Cochlear damage caused by continuous and intermittent noise exposure.

We compared the extent of permanent threshold shifts (PTS) and cochlear hair cell damage caused by continuous noise exposure with those caused by intermittent noise exposure. Twenty male pigmented guinea pigs that had been exposed to a one-octave band of noise at 4 kHz for 5 h were placed in four groups: exposure to 115 dB SPL continuous noise (group 1, n=5), 115 dB SPL intermittent noise (group 2, n=5), 125 dB SPL continuous noise (group 3, n=5), and 125 dB SPL intermittent noise (group 4, n=5).
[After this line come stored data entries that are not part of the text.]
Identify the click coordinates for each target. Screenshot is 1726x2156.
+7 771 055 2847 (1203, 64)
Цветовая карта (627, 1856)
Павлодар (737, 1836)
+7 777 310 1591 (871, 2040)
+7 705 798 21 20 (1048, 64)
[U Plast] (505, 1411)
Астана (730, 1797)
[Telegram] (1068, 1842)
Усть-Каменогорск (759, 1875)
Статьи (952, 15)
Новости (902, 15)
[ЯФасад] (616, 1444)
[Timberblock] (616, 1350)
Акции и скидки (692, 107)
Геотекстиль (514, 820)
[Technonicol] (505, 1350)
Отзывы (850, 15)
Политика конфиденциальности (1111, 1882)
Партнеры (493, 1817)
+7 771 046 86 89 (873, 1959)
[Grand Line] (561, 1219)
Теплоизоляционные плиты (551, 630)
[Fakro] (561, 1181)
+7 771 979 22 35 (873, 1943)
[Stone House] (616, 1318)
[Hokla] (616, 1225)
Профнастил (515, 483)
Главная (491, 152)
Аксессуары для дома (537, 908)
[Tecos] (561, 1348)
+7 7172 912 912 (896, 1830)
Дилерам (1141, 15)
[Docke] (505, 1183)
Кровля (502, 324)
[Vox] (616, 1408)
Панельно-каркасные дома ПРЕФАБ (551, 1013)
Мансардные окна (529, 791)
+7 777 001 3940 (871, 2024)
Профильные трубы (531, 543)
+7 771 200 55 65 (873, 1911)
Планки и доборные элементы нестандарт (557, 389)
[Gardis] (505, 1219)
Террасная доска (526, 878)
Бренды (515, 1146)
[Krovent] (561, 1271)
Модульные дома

PTS at 2, 4, 8, and 16 kHz were assessed by means of auditory brainstem responses measured before noise exposure and 10 days after. The guinea pigs were killed 15 days after noise exposure, and the number of hair cells missing counted in surface preparations of the organs of Corti stained with rhodamine phalloidin. Groups 1 and 3 had significantly greater PTS (P<0.05) at all frequencies than intermittent groups 2 and 4. Group 3 had the greatest PTS at all the frequencies. Intermittent 125 dB noise total energy was greater than that of continuous 115 dB noise, but the latter elicited more PTS than the former. The extent of hair cell damage was comparable to the physiological findings. This indicates that continuous noise causes greater damage to the cochlea than intermittent noise of the same intensity and that, at the intensities tested, damage to the cochlea is not proportional to the total noise energy.